The Federal Government has proposed legislative amendments to the Patents Act 1990 to abolish the How Do I Get A Patent, following recommendations by the Productivity Commission which it accepted last year. Together with a few other industry groups, the Institute of Patent and Trade Mark Attorneys (IPTA) has been actively lobbying the federal government to retain the innovation patent and undertake further consultation to know the impact abolition might have on innovation, particularly with regards to Australian small and medium-sized enterprises (SMEs).
The innovation patent was introduced in May 2001 to supply a second tier patent and replace the “petty patent” system which had operated since 1979. It was made to stimulate local SMEs to innovate, mainly because it can enable a faster and much more inexpensive method for protecting intellectual property that may not satisfy the inventive step requirement.
Second tier patent systems have already been successfully operating for a long amount of time in many overseas countries, including China and Germany where they’re called “utility models”. Our firm has helped numerous local clients protect their new and valuable products and so it appears to us that abolishing the Australian innovation patent is really a retrograde move.
Inside the following video created by IPTA, Australian business people present their independent views about the innovation patent as well as the ramifications should it be abolished.
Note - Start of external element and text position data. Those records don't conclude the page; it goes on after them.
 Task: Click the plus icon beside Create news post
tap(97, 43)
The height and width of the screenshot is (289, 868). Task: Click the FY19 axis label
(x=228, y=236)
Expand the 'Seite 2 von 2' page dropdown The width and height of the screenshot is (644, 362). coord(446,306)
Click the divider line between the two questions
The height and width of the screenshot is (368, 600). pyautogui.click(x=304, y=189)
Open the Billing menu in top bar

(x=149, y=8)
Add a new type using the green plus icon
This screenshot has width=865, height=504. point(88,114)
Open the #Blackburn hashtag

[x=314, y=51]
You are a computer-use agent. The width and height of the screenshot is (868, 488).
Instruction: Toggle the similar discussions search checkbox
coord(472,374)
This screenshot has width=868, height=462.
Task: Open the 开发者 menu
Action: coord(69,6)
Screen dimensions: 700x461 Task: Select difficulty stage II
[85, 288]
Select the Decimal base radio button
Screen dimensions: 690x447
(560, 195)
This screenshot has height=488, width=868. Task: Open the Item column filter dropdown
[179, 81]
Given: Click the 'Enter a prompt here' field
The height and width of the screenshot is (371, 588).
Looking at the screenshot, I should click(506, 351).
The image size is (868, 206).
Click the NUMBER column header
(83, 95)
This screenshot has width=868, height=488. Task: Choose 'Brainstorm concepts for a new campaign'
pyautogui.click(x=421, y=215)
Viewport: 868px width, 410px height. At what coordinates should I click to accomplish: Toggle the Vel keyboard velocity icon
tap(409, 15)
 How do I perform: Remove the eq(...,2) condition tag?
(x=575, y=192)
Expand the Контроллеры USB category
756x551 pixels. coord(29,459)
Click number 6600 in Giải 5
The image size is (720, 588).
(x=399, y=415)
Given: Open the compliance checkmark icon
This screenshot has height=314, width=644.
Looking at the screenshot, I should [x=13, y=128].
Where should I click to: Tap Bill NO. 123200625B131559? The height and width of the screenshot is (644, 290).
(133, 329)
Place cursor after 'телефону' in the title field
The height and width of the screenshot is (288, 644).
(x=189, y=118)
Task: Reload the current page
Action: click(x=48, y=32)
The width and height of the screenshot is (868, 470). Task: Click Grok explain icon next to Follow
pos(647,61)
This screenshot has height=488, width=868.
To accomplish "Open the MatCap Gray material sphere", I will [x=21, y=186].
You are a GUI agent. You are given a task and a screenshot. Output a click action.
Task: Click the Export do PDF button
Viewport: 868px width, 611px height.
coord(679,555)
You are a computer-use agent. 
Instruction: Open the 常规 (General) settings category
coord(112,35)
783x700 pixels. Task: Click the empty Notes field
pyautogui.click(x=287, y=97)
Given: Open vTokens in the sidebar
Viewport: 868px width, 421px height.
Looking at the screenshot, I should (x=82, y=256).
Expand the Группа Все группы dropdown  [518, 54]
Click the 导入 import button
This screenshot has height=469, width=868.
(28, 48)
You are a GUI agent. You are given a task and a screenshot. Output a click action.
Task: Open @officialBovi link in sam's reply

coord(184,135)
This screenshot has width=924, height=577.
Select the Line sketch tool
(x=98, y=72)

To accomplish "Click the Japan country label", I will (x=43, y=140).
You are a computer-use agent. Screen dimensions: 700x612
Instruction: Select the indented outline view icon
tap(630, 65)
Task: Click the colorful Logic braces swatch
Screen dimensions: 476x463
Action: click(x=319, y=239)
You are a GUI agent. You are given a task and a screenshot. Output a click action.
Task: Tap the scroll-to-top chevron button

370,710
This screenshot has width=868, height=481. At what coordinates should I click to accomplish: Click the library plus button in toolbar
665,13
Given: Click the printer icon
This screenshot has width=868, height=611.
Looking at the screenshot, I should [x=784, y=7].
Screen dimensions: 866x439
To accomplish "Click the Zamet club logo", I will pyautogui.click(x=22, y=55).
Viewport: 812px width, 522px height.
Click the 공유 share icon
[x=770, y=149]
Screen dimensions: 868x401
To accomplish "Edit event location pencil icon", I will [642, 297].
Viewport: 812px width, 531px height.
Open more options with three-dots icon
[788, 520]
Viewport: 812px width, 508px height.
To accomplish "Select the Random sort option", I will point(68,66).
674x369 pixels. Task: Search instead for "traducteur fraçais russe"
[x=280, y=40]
Australian innovators seeking IP protection may want to give advance consideration to the Australian innovation patent system while it still exists.
You’ve turned a good idea into a service or product and possess an amazing brand name and company name. Now you’re considering registering a trade mark – wonderful idea! Having a trade mark registration, you’ll gain: Protection over your reputation. Because the owner of I Have An Invention Idea Now What, you can bring an infringement action against a duplicate-cat without needing to submit evidence proving the trustworthiness of your trade mark. Your registered trade mark can be used to stop the infringing use of a company, business or product name.
Deterrence – Third parties may be asked to re-brand from your registered trade mark, as opposed to risk an allegation of infringement. An authorized trade mark may provide you with a defence with an allegation of trade mark infringement raised by a third party. A continuing monopoly over your most valuable business asset. As long as the renewal fees are paid every 10 years and you continue to apply your trade mark as registered, your trade mark registration can carry on and protect your name/logo forever.
And the best bit? Most of these benefits are provided nationwide – trade mark registrations are rarely susceptible to geographical limitations within Australia. On the other hand, unregistered (or “common law”) trade marks are geographically limited to wherever reputation can be proven. So, precisely what should you register? Often, a trade mark forms just a small percentage of an overall brand. Your brand may be represented by a very distinctive font, logo or distinctive colours. Your particular business ethos and customer service goals might also frfuaj a part of your brand. Whilst these items are very valuable from How To Patent Ideas, it’s likely not every element can – or should – be protected as a trade mark.
A registered Trade Marks Attorney can assist you to evaluate which aspects of your branding might be best registered to maximise the potency of a trade mark registration, giving you peace of mind that the value you’re building in your brand is properly protected.